In His mercy He is operating within us to cause us to love Him so that He can grow within us. If it were not for His mercy, we would not be here. We are here loving Him. Whether we fail or succeed, He still grows in us. If we lose our temper, His operation causes us to have a full repentance. We may pray, "Lord, forgive me for losing my temper." This is a sign of His operation in us. Many times our growth in our failure is more than in our success.
We can consider David as an example of this. David committed a terrible sin with Bathsheba, but was he more spiritual after that sin or before it? Surely he became more spiritual after his sin, his repentance, and his receiving of God's forgiveness. This does not mean that we should try to commit sin. But we need to realize that the Lord's mercy sustains us all the time.
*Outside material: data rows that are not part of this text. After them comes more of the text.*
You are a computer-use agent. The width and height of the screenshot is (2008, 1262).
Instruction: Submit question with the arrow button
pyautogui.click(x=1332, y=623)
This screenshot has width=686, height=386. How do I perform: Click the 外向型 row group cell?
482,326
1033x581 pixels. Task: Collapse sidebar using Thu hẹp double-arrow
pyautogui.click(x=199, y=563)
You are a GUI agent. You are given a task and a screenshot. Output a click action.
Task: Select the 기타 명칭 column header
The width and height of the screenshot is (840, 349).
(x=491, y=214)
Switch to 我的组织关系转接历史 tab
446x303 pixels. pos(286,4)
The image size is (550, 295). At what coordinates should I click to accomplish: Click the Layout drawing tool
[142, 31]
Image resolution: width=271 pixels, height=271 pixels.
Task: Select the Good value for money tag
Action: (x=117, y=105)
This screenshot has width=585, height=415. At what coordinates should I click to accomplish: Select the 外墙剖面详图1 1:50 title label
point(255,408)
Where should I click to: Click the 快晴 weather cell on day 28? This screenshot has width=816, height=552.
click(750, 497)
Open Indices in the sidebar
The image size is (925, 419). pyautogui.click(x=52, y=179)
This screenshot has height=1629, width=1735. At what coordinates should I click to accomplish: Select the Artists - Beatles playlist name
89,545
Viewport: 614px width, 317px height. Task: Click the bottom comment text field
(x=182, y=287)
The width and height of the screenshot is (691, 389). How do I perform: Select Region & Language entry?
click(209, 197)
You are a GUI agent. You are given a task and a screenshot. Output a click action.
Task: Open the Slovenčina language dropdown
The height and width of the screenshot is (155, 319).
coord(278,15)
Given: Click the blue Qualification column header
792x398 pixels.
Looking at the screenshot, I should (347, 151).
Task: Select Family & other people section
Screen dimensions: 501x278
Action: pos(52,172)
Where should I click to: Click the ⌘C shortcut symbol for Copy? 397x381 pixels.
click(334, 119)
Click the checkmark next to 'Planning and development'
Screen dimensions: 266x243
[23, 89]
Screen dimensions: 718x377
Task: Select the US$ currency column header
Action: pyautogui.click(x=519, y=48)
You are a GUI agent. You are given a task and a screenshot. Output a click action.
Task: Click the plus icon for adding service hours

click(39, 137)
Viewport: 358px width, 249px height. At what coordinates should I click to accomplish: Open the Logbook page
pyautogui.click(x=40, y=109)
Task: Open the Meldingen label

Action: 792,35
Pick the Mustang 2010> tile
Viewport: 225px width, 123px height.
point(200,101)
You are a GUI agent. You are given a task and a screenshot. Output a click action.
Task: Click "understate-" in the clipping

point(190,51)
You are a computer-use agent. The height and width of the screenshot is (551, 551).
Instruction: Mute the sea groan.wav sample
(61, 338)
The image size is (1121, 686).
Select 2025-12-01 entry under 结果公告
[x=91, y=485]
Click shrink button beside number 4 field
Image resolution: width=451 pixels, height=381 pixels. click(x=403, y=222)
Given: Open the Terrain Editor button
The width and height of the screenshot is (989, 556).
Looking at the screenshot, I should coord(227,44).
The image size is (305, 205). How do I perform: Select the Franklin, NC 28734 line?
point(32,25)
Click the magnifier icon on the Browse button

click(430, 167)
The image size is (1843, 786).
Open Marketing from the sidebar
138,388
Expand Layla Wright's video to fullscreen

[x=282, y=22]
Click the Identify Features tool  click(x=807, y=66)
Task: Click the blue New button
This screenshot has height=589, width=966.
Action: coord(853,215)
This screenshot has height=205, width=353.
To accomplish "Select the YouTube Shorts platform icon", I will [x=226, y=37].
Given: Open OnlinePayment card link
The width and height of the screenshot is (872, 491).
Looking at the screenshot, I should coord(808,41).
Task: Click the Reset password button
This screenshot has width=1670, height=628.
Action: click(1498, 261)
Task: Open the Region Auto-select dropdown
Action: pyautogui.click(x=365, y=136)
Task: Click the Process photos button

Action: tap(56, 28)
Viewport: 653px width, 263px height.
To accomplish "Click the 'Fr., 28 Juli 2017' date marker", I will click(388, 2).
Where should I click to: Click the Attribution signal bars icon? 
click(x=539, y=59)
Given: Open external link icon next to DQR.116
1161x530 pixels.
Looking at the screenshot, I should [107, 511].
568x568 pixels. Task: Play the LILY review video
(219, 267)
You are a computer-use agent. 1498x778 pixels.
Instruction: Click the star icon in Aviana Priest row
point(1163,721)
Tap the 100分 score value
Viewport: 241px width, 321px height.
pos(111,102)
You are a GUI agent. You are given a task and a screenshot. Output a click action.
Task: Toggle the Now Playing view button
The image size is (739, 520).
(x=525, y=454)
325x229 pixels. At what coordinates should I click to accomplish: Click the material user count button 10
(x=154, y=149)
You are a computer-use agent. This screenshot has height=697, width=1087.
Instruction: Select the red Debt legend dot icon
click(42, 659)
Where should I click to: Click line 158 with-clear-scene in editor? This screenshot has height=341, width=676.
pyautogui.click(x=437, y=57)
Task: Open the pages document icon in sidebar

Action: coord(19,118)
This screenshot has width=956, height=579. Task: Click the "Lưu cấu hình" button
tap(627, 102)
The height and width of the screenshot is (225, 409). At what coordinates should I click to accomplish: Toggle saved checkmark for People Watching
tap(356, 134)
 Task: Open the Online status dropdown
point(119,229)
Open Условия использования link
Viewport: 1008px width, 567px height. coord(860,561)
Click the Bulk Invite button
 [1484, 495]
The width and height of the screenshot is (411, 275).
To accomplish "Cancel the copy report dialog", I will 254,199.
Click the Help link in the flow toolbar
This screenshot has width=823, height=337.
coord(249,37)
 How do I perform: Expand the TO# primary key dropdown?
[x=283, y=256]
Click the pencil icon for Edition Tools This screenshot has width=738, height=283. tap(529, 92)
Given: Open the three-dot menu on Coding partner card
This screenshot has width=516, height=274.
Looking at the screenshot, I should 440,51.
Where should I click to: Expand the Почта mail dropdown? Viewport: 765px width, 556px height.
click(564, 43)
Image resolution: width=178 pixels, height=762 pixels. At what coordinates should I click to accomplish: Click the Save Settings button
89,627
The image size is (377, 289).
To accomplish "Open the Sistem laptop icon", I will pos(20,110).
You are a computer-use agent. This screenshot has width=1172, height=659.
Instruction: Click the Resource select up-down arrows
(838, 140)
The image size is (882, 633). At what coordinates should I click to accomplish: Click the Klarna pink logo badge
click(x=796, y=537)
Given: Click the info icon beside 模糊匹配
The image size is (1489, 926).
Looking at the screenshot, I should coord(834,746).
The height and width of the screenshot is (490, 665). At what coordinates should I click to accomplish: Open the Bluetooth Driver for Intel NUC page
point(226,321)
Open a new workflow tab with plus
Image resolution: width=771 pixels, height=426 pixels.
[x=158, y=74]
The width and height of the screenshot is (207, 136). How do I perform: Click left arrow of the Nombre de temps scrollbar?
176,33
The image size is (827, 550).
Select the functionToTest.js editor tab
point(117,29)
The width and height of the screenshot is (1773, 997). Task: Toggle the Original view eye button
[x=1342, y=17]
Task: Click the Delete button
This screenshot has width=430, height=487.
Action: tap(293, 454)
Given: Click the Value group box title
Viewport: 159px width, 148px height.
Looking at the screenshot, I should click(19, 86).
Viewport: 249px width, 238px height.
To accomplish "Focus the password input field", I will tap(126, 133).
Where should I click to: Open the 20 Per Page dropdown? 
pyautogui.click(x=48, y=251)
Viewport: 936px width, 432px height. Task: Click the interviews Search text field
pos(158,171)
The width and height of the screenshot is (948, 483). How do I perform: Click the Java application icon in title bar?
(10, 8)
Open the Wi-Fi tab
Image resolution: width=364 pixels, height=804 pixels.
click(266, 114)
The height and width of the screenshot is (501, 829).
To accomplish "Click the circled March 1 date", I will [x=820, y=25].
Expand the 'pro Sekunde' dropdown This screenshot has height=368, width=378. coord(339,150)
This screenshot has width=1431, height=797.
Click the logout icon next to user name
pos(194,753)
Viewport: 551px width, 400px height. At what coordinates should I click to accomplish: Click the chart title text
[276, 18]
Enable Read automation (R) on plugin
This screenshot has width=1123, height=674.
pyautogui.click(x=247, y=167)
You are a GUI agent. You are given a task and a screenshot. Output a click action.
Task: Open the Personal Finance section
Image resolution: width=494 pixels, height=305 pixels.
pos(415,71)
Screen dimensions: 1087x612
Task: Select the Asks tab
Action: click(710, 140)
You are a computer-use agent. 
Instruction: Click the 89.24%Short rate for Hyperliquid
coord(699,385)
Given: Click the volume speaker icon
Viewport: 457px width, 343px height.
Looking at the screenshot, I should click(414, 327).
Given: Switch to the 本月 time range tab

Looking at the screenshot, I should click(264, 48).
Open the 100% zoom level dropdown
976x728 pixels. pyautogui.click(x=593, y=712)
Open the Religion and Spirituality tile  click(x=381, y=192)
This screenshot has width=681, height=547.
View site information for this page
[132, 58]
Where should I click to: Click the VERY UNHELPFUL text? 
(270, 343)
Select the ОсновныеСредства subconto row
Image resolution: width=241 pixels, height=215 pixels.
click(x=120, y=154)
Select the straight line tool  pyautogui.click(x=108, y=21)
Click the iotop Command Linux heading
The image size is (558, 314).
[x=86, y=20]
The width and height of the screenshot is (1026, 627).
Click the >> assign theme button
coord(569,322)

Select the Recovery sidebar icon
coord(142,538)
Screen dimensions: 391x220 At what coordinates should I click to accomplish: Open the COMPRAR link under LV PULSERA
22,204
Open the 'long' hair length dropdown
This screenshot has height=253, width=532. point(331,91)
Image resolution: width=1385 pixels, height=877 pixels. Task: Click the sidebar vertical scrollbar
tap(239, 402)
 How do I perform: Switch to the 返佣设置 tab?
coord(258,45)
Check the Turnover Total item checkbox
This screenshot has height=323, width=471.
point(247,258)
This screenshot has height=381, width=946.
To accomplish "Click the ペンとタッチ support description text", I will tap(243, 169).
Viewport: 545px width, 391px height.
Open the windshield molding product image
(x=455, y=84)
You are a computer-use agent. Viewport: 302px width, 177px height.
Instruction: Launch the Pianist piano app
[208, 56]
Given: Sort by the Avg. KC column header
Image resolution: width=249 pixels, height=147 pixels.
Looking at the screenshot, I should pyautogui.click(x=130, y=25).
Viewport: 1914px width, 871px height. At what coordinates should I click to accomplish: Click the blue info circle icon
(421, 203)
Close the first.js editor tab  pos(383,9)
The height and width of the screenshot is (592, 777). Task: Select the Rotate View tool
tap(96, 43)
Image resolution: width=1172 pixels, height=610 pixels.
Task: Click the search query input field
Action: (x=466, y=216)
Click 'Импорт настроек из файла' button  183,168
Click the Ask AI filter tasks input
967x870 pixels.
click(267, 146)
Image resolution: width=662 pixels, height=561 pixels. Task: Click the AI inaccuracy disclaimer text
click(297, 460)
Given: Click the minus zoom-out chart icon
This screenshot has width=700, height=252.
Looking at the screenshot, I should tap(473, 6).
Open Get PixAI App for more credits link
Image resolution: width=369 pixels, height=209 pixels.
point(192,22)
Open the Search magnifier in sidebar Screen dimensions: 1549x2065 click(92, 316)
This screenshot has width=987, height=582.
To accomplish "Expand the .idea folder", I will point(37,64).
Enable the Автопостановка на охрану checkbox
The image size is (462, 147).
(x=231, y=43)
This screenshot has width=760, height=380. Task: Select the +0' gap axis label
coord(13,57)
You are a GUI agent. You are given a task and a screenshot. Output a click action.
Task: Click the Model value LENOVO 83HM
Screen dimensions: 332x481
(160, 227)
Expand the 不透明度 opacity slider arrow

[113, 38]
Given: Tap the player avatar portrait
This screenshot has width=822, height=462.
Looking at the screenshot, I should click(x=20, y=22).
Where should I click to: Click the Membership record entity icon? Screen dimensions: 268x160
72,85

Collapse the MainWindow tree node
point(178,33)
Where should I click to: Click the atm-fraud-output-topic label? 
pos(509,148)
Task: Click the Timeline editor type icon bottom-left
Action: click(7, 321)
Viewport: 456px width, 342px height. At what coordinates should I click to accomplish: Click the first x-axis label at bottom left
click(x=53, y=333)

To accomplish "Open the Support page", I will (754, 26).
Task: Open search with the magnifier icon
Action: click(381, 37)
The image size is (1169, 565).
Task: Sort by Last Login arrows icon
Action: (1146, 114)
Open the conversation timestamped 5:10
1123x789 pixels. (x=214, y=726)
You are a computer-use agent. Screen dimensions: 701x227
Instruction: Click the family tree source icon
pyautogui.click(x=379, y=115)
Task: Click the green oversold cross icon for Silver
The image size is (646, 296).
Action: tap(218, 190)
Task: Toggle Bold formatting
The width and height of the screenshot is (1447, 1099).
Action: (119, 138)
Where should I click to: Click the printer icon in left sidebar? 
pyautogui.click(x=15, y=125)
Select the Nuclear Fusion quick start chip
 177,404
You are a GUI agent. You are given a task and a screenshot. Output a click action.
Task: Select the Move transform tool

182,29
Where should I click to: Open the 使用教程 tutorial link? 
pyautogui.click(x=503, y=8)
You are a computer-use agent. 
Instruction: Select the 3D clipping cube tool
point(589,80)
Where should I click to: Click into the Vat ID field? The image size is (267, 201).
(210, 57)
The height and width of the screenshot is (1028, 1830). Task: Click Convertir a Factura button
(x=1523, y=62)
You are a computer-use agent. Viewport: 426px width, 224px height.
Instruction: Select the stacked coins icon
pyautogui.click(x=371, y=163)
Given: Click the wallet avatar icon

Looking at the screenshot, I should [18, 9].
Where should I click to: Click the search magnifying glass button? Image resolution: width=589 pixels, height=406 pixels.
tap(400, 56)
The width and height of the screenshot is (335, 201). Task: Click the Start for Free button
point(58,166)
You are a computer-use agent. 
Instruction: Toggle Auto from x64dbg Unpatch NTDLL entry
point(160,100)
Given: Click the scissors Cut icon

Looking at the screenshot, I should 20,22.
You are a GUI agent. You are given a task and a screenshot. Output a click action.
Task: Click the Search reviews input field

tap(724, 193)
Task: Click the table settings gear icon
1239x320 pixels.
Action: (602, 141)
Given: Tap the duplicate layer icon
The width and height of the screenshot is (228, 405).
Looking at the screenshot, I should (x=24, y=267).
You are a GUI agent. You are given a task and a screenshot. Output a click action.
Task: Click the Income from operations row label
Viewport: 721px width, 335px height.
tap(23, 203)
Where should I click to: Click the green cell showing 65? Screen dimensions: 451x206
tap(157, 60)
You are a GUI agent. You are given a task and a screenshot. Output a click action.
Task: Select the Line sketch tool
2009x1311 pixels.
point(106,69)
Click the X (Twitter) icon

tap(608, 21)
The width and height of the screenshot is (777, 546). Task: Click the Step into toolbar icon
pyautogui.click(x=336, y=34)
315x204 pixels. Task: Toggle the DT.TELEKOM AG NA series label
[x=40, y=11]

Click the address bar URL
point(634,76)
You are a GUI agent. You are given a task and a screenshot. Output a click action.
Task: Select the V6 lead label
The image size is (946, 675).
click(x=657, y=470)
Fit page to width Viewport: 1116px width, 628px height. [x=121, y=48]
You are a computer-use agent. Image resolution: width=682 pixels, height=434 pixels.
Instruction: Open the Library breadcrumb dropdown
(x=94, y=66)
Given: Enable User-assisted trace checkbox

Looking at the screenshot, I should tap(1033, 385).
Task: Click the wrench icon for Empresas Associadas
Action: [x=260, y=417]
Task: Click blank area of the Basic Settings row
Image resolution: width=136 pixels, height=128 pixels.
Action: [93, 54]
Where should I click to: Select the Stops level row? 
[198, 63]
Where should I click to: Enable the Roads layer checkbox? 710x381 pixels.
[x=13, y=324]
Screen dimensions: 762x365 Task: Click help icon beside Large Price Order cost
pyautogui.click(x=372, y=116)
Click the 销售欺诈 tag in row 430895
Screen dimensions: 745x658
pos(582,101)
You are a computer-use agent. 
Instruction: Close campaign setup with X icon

At times God may put His mercy aside to try us, to test us. Regardless of how we are, when God would do this, we cannot help but fail.
Peter was so strong to tell the Lord that even if all the others would be stumbled, he would never be stumbled (Matt. 26:33). He said that he was ready to go with the Lord both to prison and to death (Luke 22:33). Then the Lord said to him, "Peter, a rooster will not crow today until you deny three times that you know Me" (v. 34). The Lord had to put His mercy aside for a time so that Peter's natural strength and self-confidence could be dealt with. After Peter's failure, he surely became more spiritual than before.
This illustrates how God today is moving in us to do a work for His building. His building is to be consummated through the church in the New Jerusalem. He operates in us in our thinking, our willing, and our doing. While He is operating in us, He is growing in us. Then we grow in His growth. This is the work of God's new creation. God works on us as the old creation to produce the new creation.
The building up of the New Jerusalem as the outcome of God's new creation is not a sudden thing. It is altogether a progressive thing. This progression started from Adam. First, God worked on Adam as the first piece of material for His New Jerusalem. Then God worked on another piece of the old creation, Abel. Eventually, Abel came out to be a part of God's new creation. God works throughout all the successive generations to gain the New Jerusalem as the final product of His new creation work. Today as we grow in Him and He grows in our growth, He is arriving at His goal to consummate His new creation work. This work is going on, and this work will have a consummation. This is why the title of this message is "The Move of God in Man in the Consummation of the New Jerusalem."